SUPPLIED MATERIAL: Begin

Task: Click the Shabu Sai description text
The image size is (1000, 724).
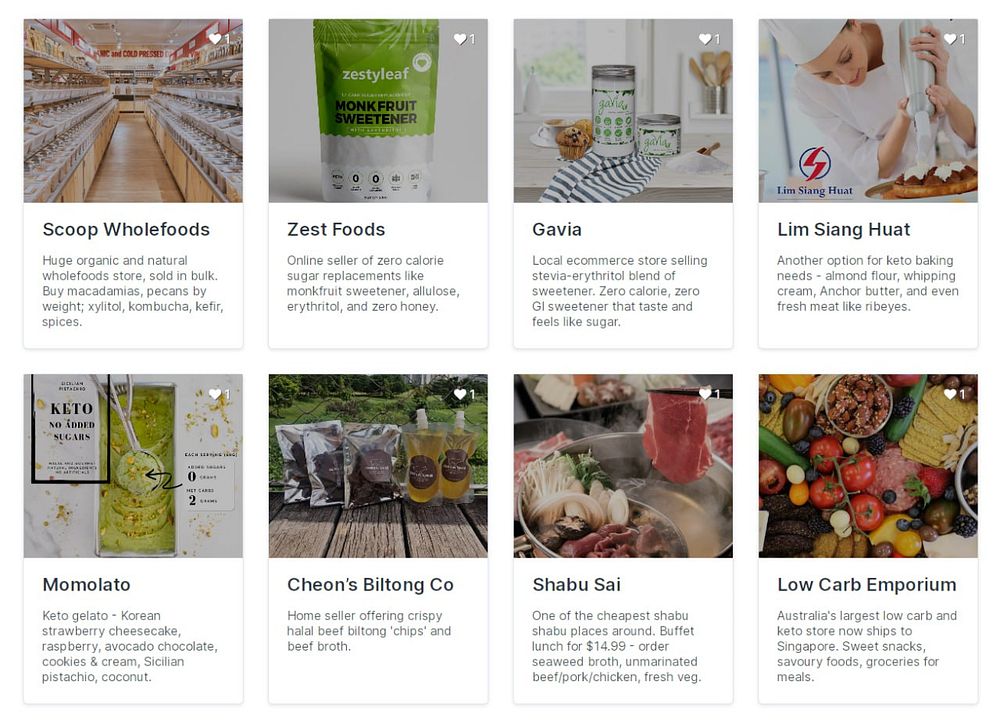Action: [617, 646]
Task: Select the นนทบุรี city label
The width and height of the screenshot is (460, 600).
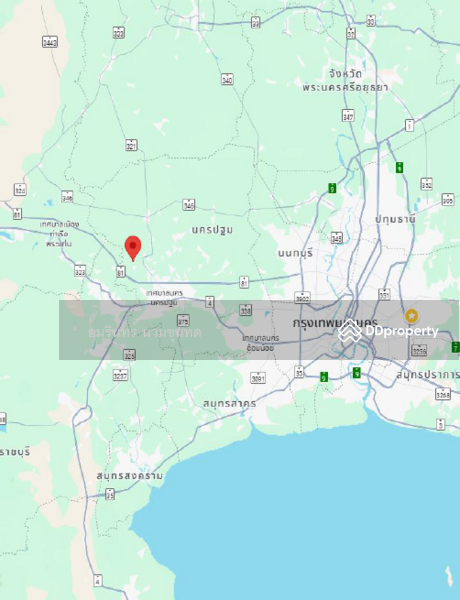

SUPPLIED MATERIAL: End

§ **WORK TO BE COMPLETED**
Please restate the material word for word; the pictures stay out.

§ **WRITTEN ANSWER**
Task: Click the Shabu Sai description text
The image size is (1000, 724).
Action: [617, 646]
Task: Select the นนทบุรี city label
The width and height of the screenshot is (460, 600).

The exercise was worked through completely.